Docker MCP Server for Container Lifecycle Management
An MCP server that enables AI agents to manage Docker containers, images, volumes, and networks through natural language. Supports local and remote Docker engines for container lifecycle operations via the Model Context Protocol.
npx skills add agentskillexchange/skills --skill docker-mcp-server-container-lifecycle-management
The Docker MCP Server (mcp-server-docker) bridges AI agents and Docker container management through the Model Context Protocol. It exposes Docker operations as MCP tools that language models can call, enabling natural language control over container infrastructure. The project has nearly 700 GitHub stars and active community development.
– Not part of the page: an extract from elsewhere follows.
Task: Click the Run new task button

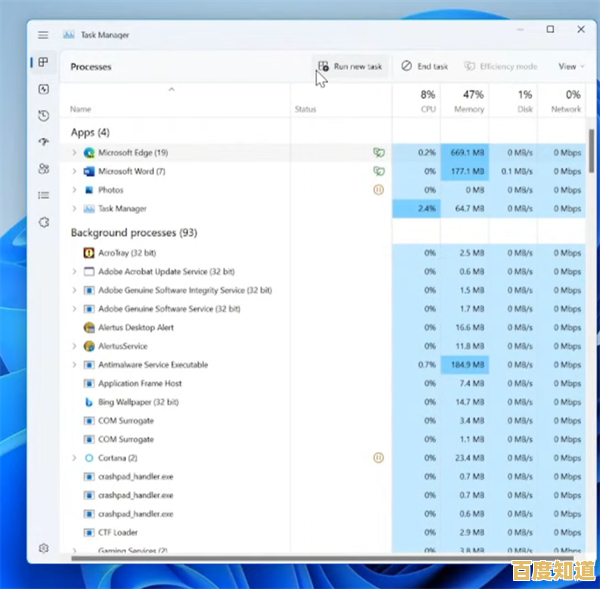Action: [349, 66]
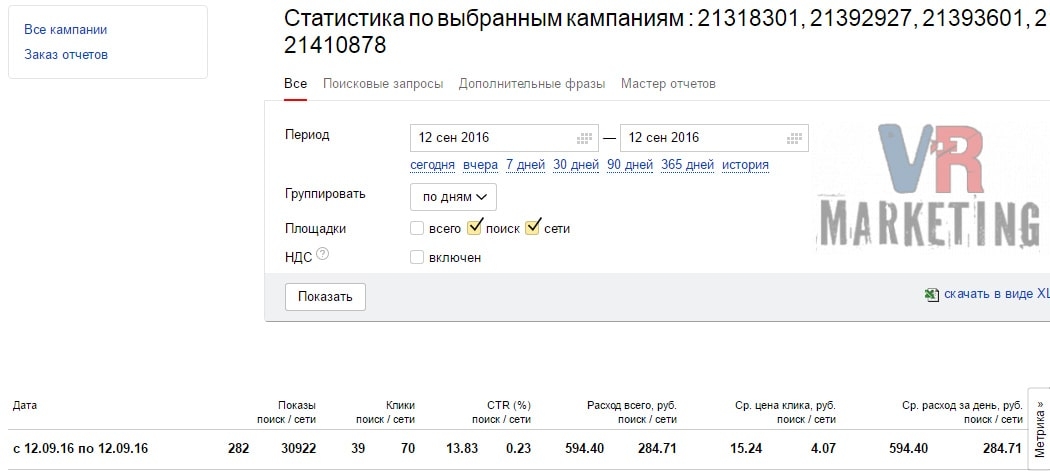This screenshot has height=475, width=1050.
Task: Select the 365 дней period link
Action: [687, 165]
What this skill actually does
How It Works
The server connects to a Docker daemon (local or remote) and registers a set of MCP tools that AI clients can discover and invoke. When an AI agent needs to interact with containers, it calls these tools through the standardized MCP protocol. The server translates tool calls into Docker API requests and returns structured results.
Server administrators can connect it to remote Docker engines for managing production or staging environments. Developers can use it locally to experiment with containerized applications through conversational interfaces. The server handles authentication, connection management, and error handling transparently.
Available Operations
Container management includes listing, creating, starting, stopping, restarting, and removing containers. Image operations cover pulling, listing, building, and removing images. Volume and network management provides creation, listing, and cleanup of Docker resources. Log retrieval and container inspection return detailed state information. Compose stack operations support multi-container application management.
Integration Points
The server works with any MCP-compatible client including Claude Desktop, Cursor, Cline, and other AI coding tools. Configuration requires only a Docker socket path or remote Docker host URL. It installs via pip (pip install mcp-server-docker) or runs directly with uvx. Standard MCP configuration in Claude Desktop or other clients enables automatic server discovery and tool registration.
Output
Tool responses return structured JSON with container IDs, status information, log output, and operation results. Error messages include Docker API error details for debugging. The AI client can chain multiple operations together for complex workflows like building an image, starting a container, checking logs, and reporting results.